いわき戦では田口も長期離脱から復帰しましたが、佐々木も久々のスタメン出場を果たしました。
佐々木のスタメンは、昨年8月17日の甲府戦以来。
約10か月ぶりのスタメンとなりました。
佐々木は昨年、岩手からジェフに加入。
昨年第3節山形戦で3バックの左CBとしてジェフ加入後のスタメン出場を果たすと、その後も不定期ながらスタメン出場の機会を得ます。
8月17日の甲府戦を含めてそれまでスタメン出場が11試合、途中出場が3試合と、準レギュラー的な扱いだったと言えると思います。
しかし、その甲府戦で残念ながら負傷。
診断は右膝前十字靭帯損傷と右膝外側半月板損傷で、全治6~8カ月の大怪我を負ってしまいます。
今年4月8日の徳島戦でようやくベンチに復帰すると、4月12日の藤枝戦で試合途中から復帰戦を果たしています。
しかし、その後はまたベンチにも入れない状況が続いており、怪我か何かがあったのでしょうか。
それでも6月7日の天皇杯大宮戦で、再び途中出場を果たしています。
そして、今回のいわき戦では新井一耀の不在もあって、ついにスタメン復帰を果たしたことになります。
ここまで非常に長かったですね。
先日のいわき戦はジェフが攻め込む展開が多く、あまり佐々木が守備で目立つことはありませんでした。
ただ、久々のプレーにもかかわらず、落ち着いた対応が出来ていたと思います。
CBにおいて、大事なポイントですね。
また、佐々木のパワーのある左足でのキックは、やはり武器になりそうな雰囲気がありました。

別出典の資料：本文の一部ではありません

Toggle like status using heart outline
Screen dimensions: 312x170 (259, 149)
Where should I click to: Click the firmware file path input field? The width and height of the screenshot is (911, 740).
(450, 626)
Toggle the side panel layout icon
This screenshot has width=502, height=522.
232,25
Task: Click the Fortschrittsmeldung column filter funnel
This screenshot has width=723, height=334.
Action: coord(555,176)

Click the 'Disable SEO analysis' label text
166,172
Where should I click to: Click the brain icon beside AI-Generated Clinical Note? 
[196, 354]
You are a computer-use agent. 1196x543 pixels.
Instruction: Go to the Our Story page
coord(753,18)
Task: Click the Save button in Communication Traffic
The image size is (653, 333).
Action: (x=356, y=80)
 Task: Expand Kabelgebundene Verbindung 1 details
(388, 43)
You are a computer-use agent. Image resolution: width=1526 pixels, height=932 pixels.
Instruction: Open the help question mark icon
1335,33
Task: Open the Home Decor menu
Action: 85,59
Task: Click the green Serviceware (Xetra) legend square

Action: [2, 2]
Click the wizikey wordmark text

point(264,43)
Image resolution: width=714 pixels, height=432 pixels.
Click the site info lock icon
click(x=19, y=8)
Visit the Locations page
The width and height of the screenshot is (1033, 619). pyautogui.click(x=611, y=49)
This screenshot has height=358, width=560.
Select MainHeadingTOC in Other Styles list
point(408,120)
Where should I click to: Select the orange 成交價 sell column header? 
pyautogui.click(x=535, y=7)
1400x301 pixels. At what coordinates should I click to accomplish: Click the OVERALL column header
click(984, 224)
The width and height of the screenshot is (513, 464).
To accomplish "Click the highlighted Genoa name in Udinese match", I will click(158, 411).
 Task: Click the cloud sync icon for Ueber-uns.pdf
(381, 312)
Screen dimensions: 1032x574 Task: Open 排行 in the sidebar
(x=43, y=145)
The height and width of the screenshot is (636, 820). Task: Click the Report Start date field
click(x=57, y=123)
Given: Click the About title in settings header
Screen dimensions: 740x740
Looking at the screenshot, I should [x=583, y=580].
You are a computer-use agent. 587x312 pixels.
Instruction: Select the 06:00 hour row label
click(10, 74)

ただ、一方で前半には左前方に展開しようとして、キックミスをしてボールを失っています。
ビルドアップに中長距離の展開を織り交ぜることは重要ではありますが、今年のジェフはまず後方の選手が正確にショートパスを繋いでリズムを作ることが基本となっていますから、それをしっかりとこなした上で大きな展開などを使っていきたいところですね。
久々のスタメンとなった佐々木は試合後、「体力的にきつくて、試合勘もまだまだ」とコメントしています。
1対1で競り負けるシーンもあったとも言っていますし、素直に話すタイプなのでしょうか。
しかし、結果的に無失点だったわけですし、復帰戦としては十分にやれていたと思います。
今年は3月に川崎のDFに負傷者が続出した関係で、レンタル移籍だった田邉が川崎に復帰してしまうという事態が起こりました。
ただ、それでもそこまでのダメージはないのではないかと思ったのは、鈴木大輔と新井一耀がしっかりしていたことと、佐々木の存在が大きかった。
そのポテンシャルはここまでの試合で十分に見せていると思いますし、いわき戦でも悪くなかったと思います。
佐々木も普通に試合に出ていますが、まだ22歳ということで伸び代のある選手。
椿、田中、小森も同い年ですし、西久保やブワニカも含めて、今年のジェフは若い選手が多いことが特徴の1つですね。
彼らがより一層成長して、チームに勢いを与えてくれることを期待したいところです。
ただ、佐々木に関しては、新外国人選手CBメンデスというライバルも加わるはずです。
メンデスはまだコンディションが整っていないのかベンチにも入っていませんが、本来は鈴木大輔、新井一耀の次に期待されるべき選手なのではないでしょうか。
遅れているメンデスの状態も心配ですね。
7月21日には夏の移籍ウインドーも開きますし、シーズン中の補強動向も気になってくるところです。
個人的には2列目でもっとボールを受けられるパサーなどが欲しいところではないかと思うし、予算も考えると若く活きのいい選手がJ1で余っていないかなとも考えてしまうのですが、田邉のパターンなどを考えるとやっぱりレンタル選手は怖いところもあります。
一方で今いる選手たちにとっては補強がなくともやれるところを見せなければいけないわけですし、シーズン後半は結果にこだわる姿勢を見せて欲しいところです。